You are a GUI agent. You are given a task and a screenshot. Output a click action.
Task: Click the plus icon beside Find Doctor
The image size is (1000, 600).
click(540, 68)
==
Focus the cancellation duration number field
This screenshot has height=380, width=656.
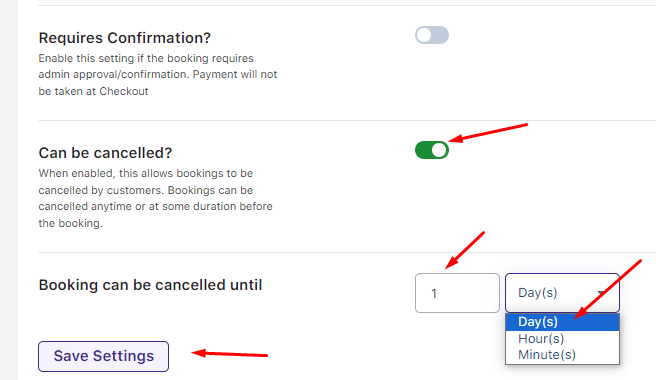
--
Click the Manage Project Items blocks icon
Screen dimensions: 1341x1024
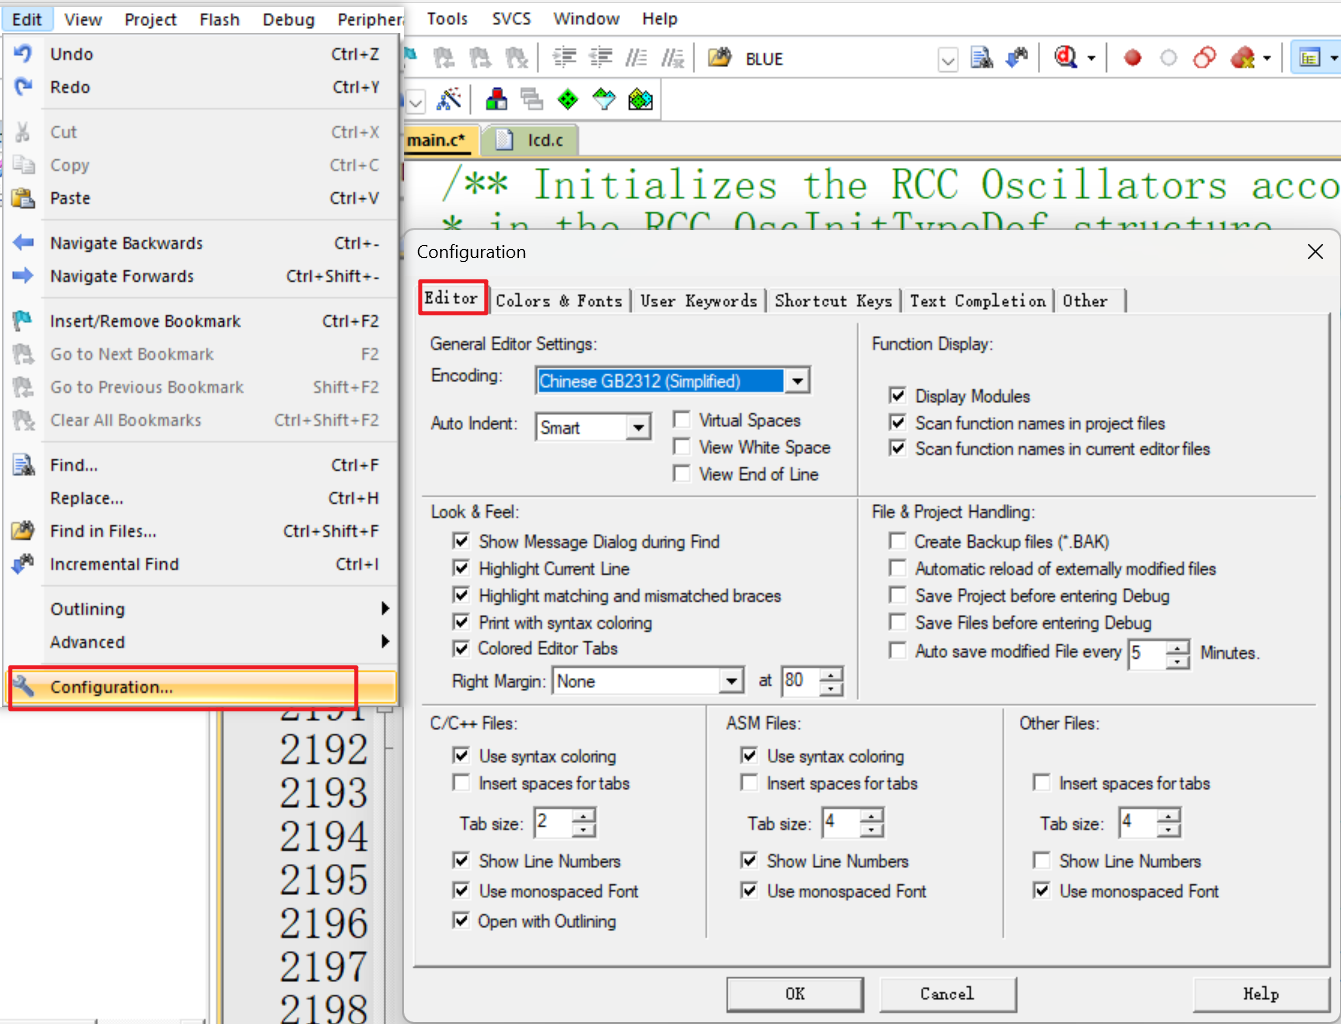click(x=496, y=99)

◆ WHAT THE TASK REQUIRES ◆
Only lines with the word "screenshot" belong in the answer; copy each of them from the material above.

◆ THE ANSWER ◆
You are a GUI agent. You are given a task and a screenshot. Output a click action.
This screenshot has height=380, width=656.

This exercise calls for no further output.